[Collected data]
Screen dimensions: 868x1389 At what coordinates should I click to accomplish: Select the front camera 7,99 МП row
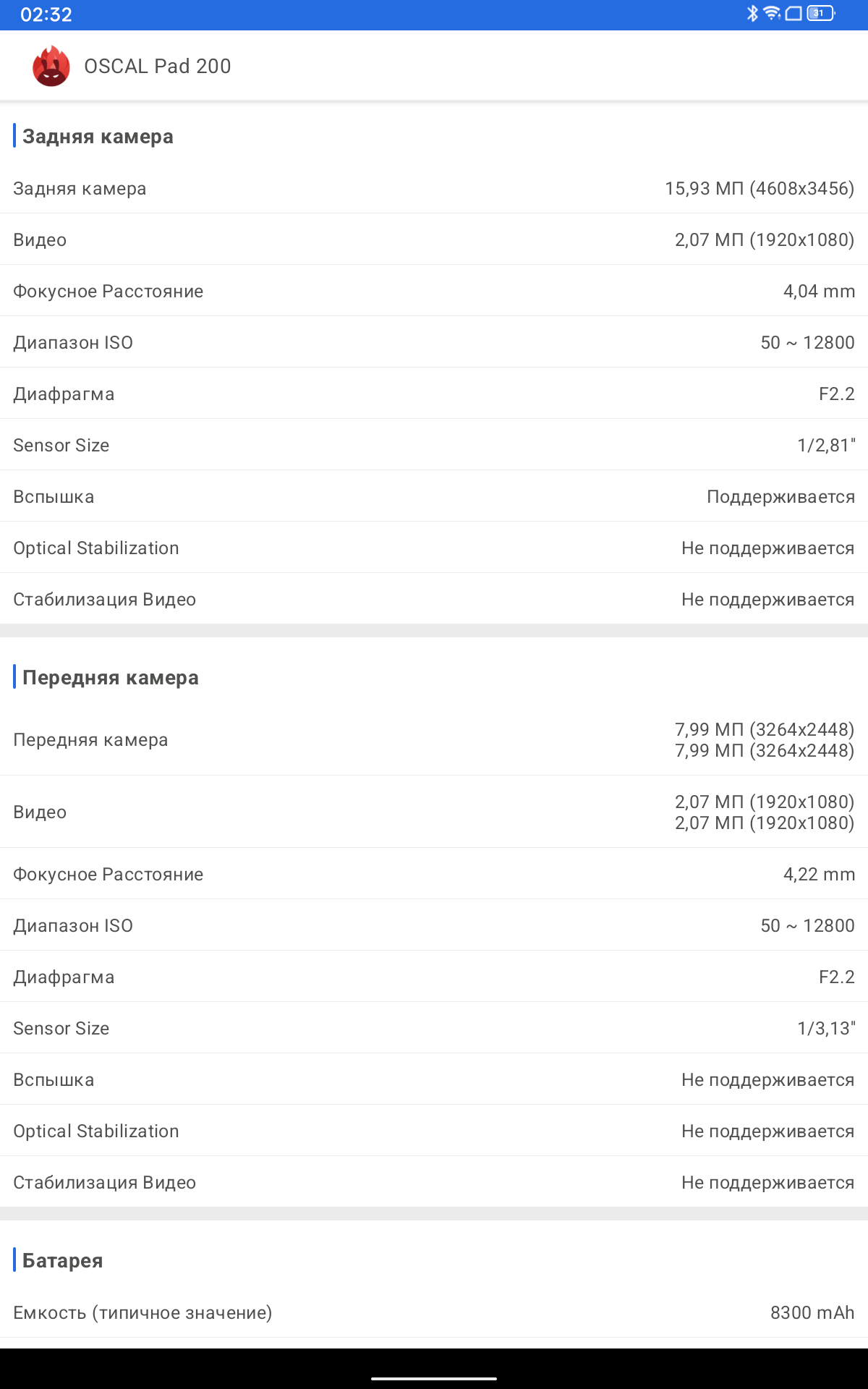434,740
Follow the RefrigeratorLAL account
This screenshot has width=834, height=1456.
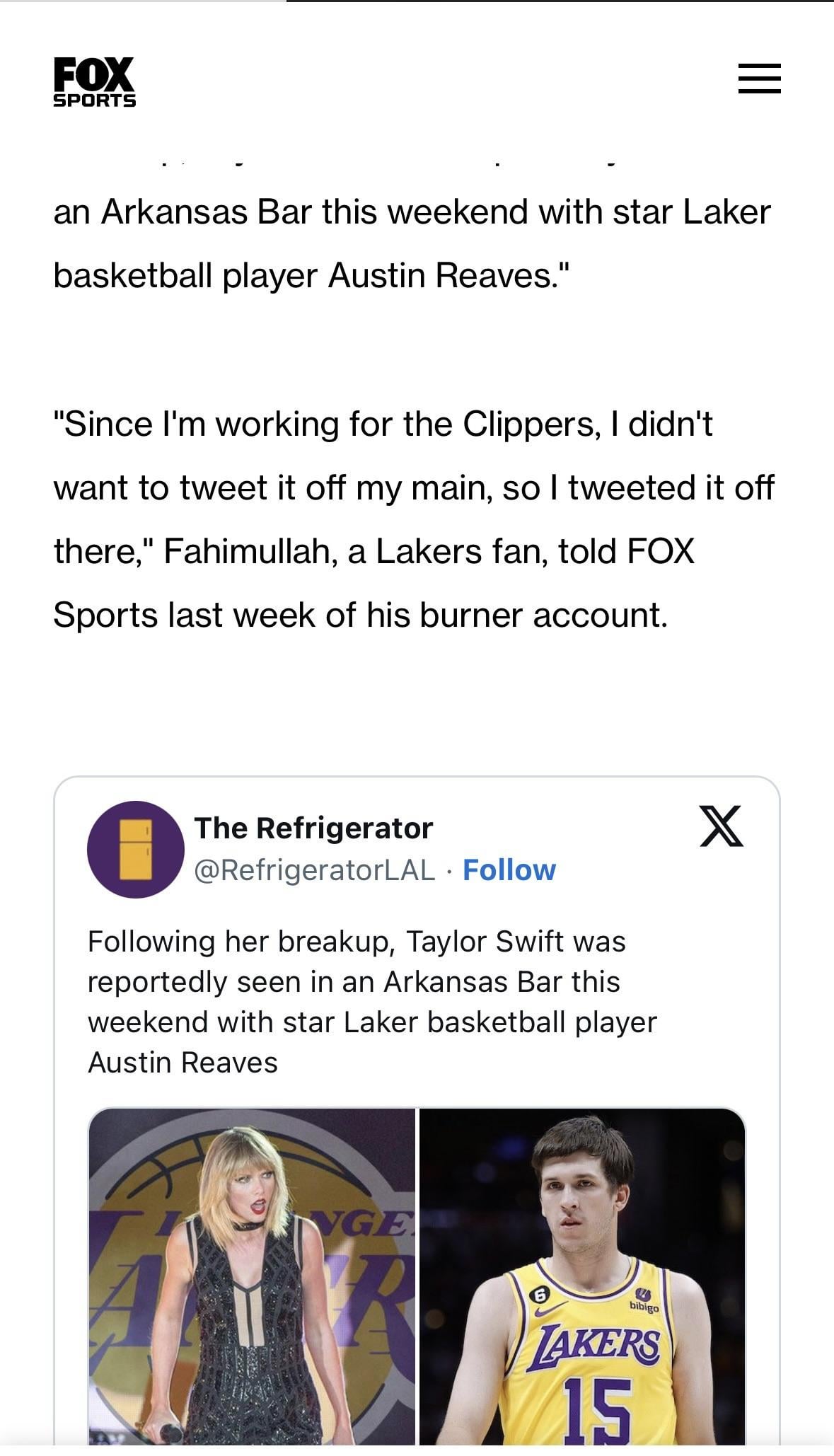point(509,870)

== Your assignment ==
Pictures don't belong in the copy. Transcribe every record exactly as it appears.

== Output ==
Screen dimensions: 868x1389 At what coordinates should I click to accomplish: Select the front camera 7,99 МП row
434,740
Follow the RefrigeratorLAL account
This screenshot has width=834, height=1456.
point(509,870)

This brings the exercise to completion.